L’autisme est l’un des « Troubles Envahissants du Développement » ou TED décrits par la classification internationale des maladies (CIM 10) ainsi que par la classification des troubles mentaux (DSM IV, Diagnostical and statistical manuel of mental disorders, version IV), classifications de référence mondiale.

Les troubles du spectre de l’autisme envahissent de nombreux domaines de fonctionnement du développement. Et plus particulièrement dans tout ce qui concerne les interactions avec l’environnement.

L’autisme atteint l’enfant avant l’âge de trois ans. Il ne se guérit pas, mais une prise en charge précoce et adaptée permet une nette amélioration des symptômes et il est important de noter que chaque individu peut développer ses compétences en fonction de son propre potentiel.

Symptômes:
Les personnes atteintes d’autisme présentent des difficultés marquées dans trois domaines (c’est ce que l’on appelle la triade) :

  • les interactions sociales
  • la communication,
  • les intérêts restreints et le manque d’imagination.

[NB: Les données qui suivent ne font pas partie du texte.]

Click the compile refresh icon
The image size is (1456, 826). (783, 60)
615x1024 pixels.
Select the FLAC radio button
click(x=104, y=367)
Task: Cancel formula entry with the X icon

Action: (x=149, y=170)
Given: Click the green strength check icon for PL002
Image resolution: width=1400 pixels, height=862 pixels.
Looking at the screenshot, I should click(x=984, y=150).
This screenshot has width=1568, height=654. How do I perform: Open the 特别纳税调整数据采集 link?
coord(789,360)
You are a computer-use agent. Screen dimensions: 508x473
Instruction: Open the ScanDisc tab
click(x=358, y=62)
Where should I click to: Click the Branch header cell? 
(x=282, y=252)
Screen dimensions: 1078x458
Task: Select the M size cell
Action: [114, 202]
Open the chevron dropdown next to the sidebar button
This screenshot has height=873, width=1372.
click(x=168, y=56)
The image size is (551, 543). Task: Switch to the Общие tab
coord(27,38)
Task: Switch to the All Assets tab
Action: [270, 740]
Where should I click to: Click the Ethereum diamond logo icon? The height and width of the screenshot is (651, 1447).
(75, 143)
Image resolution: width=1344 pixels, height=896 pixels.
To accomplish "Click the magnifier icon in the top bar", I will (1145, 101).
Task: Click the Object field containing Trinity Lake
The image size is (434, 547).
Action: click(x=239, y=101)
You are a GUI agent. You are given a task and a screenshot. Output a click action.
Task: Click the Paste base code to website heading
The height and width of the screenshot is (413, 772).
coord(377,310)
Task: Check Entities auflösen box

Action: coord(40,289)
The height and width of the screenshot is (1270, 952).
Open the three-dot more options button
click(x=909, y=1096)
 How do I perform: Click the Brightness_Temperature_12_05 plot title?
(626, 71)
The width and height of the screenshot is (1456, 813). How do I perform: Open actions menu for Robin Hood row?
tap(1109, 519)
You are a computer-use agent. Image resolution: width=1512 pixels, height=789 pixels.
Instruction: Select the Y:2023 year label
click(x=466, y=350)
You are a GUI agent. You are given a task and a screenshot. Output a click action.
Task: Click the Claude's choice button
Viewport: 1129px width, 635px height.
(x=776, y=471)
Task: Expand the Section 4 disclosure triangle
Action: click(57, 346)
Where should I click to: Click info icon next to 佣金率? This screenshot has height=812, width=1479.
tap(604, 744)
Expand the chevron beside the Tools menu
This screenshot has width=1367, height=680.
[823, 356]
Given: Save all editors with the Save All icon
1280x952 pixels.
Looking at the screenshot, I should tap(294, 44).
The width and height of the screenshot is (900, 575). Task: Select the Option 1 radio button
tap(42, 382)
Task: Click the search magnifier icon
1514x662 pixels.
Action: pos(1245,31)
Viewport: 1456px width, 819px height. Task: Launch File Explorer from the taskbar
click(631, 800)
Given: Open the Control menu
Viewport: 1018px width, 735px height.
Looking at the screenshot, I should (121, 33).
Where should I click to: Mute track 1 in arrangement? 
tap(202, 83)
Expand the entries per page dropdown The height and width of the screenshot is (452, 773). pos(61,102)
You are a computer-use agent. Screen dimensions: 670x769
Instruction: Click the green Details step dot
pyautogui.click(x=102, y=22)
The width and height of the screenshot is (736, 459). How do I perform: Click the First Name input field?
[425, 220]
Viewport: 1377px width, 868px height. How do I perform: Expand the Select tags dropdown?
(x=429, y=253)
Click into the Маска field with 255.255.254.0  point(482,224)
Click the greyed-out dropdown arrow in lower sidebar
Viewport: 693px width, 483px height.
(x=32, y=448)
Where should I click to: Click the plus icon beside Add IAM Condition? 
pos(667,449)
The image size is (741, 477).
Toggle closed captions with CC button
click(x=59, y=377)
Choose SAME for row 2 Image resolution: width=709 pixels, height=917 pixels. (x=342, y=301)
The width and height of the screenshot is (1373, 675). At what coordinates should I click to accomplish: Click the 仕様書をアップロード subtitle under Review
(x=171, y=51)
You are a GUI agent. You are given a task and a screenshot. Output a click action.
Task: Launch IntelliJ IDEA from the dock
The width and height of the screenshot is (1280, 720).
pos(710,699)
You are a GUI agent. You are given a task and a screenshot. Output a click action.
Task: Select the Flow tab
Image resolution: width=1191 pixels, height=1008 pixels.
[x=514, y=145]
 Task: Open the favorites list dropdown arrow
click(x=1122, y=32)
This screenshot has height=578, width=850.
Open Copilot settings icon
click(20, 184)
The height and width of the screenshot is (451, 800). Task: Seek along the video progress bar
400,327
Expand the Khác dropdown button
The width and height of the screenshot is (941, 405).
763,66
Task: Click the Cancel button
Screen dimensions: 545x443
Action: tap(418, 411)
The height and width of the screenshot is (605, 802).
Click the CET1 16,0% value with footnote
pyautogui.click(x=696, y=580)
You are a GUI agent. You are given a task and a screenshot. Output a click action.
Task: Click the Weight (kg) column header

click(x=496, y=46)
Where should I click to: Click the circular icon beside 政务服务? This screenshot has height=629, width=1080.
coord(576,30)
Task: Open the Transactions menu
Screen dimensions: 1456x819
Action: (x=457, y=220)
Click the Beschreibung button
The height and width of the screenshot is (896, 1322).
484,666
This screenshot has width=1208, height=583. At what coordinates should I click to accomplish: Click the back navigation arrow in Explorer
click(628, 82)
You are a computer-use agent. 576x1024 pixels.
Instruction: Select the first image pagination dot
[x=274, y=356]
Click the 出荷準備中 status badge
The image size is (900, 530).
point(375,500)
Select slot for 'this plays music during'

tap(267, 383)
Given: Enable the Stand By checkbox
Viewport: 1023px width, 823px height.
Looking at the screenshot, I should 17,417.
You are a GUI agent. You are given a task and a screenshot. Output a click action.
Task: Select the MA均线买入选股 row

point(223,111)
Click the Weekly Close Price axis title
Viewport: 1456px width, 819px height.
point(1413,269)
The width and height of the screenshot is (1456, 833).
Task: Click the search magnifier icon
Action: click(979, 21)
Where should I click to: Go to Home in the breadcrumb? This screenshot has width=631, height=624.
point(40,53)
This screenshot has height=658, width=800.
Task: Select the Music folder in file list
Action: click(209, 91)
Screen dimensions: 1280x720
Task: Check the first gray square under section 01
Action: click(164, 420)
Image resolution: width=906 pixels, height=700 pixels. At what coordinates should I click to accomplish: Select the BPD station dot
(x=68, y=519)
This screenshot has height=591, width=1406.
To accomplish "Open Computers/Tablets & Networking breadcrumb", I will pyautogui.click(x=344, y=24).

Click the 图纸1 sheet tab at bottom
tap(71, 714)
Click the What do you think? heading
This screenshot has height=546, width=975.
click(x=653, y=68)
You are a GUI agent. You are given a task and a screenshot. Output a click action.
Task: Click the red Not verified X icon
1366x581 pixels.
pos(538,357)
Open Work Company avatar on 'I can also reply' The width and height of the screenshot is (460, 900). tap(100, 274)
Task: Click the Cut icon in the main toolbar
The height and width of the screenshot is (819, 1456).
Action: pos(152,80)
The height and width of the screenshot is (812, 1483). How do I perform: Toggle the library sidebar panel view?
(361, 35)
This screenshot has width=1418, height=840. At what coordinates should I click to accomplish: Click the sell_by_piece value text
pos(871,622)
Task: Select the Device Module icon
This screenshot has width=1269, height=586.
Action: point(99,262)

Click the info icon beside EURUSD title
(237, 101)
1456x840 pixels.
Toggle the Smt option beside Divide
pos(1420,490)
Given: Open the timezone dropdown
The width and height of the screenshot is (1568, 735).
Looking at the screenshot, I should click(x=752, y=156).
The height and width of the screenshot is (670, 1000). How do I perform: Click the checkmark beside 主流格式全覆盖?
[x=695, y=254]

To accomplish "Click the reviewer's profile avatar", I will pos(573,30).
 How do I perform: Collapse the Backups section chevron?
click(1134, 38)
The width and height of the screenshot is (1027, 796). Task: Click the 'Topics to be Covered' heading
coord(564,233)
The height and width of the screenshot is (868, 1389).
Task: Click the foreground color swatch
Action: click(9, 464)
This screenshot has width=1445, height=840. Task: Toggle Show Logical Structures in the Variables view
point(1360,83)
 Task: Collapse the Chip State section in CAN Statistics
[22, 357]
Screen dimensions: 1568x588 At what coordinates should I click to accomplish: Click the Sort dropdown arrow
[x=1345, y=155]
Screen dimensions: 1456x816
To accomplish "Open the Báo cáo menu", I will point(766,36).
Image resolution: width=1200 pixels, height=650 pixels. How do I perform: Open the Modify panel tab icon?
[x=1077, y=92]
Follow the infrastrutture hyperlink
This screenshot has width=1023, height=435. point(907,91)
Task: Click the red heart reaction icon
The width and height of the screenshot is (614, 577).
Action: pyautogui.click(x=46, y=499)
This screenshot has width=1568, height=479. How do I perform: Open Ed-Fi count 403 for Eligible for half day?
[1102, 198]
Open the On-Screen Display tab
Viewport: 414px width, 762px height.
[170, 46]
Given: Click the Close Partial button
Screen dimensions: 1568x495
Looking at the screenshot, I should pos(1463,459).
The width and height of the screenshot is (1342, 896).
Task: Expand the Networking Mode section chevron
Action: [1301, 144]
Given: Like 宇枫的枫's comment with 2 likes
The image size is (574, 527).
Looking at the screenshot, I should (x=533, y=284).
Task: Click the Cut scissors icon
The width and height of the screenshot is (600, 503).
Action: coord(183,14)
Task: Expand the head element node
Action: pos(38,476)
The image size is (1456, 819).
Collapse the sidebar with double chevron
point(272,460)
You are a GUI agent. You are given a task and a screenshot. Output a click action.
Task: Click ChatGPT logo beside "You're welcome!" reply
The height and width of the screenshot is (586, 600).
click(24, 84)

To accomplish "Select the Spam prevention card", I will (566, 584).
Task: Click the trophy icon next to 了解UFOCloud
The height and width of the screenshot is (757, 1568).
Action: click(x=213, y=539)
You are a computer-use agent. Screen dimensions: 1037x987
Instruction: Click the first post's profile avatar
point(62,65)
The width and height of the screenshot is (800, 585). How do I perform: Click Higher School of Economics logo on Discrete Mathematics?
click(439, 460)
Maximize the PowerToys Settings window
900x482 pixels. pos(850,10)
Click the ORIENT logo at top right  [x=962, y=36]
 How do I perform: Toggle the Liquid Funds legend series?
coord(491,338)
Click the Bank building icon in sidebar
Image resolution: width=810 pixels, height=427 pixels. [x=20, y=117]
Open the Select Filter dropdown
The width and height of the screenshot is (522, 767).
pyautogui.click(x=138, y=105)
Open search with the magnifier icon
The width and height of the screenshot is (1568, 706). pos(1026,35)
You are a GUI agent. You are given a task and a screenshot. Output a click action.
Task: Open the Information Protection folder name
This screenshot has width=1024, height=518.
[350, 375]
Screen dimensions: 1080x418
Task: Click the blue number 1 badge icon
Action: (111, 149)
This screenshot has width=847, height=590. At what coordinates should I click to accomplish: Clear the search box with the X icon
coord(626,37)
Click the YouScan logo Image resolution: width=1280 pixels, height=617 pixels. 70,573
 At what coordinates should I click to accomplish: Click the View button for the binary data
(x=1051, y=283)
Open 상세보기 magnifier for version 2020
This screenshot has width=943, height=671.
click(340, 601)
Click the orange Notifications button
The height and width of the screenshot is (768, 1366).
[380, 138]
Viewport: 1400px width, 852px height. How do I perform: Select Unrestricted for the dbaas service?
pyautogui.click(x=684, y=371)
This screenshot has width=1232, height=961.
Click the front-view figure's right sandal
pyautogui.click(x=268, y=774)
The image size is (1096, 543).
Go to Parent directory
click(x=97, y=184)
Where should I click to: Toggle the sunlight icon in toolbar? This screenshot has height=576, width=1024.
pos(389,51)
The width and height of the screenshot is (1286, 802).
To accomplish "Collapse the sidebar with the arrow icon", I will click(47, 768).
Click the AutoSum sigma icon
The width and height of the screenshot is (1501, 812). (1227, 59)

Selon les personnes, ces caractéristiques seront plus ou moins marquées et se combineront de manière diverses, ce qui induira des profils de personnes avec autisme très différents.

 

Conditions d’accès

Conditions d’accès :

Afin de répondre aux conditions régissant les subsides qui nous sont alloués, les personnes doivent répondre aux conditions suivantes :

  • être reconnu comme personne atteinte d’autisme
  • être domiciliées en Belgique
  • être âgé de minimum 6 ans
  • disposer d’un numéro à l’AViQ (Agence pour une Vie de Qualité) ou être domiciliée dans la région Bruxelloise et disposer d’un numéro à la COCOF (Commission Communautaire Française ) – (nombre très limité).
  • ne pas être inscrit dans une structure d’hébergement

La 2ème Base est un service répit destiné aux parents, il ne peut traiter les demandes émanant des institutions qui souhaitent permettre à leur équipe de « souffler ».
Sa structure ne lui permet hélas pas non plus de gérer les demandes en urgence.

Public cible

Public cible :

La 2ème Base propose des activités de répit et de loisirs adaptées aux personnes présentant de l’autisme avec ou sans déficience intellectuelle, des troubles du comportement et des caractéristiques autistiques associées.
Les bénéficiaires sont répartis en trois groupes d’âge qui font l’objet de séjours différents :

Le groupe des enfants : de 6 à 13 ans
Le groupe des adolescents : de 14 à 19 ans
Le groupe des adultes : 20 ans et plus (pas de limite d’âge).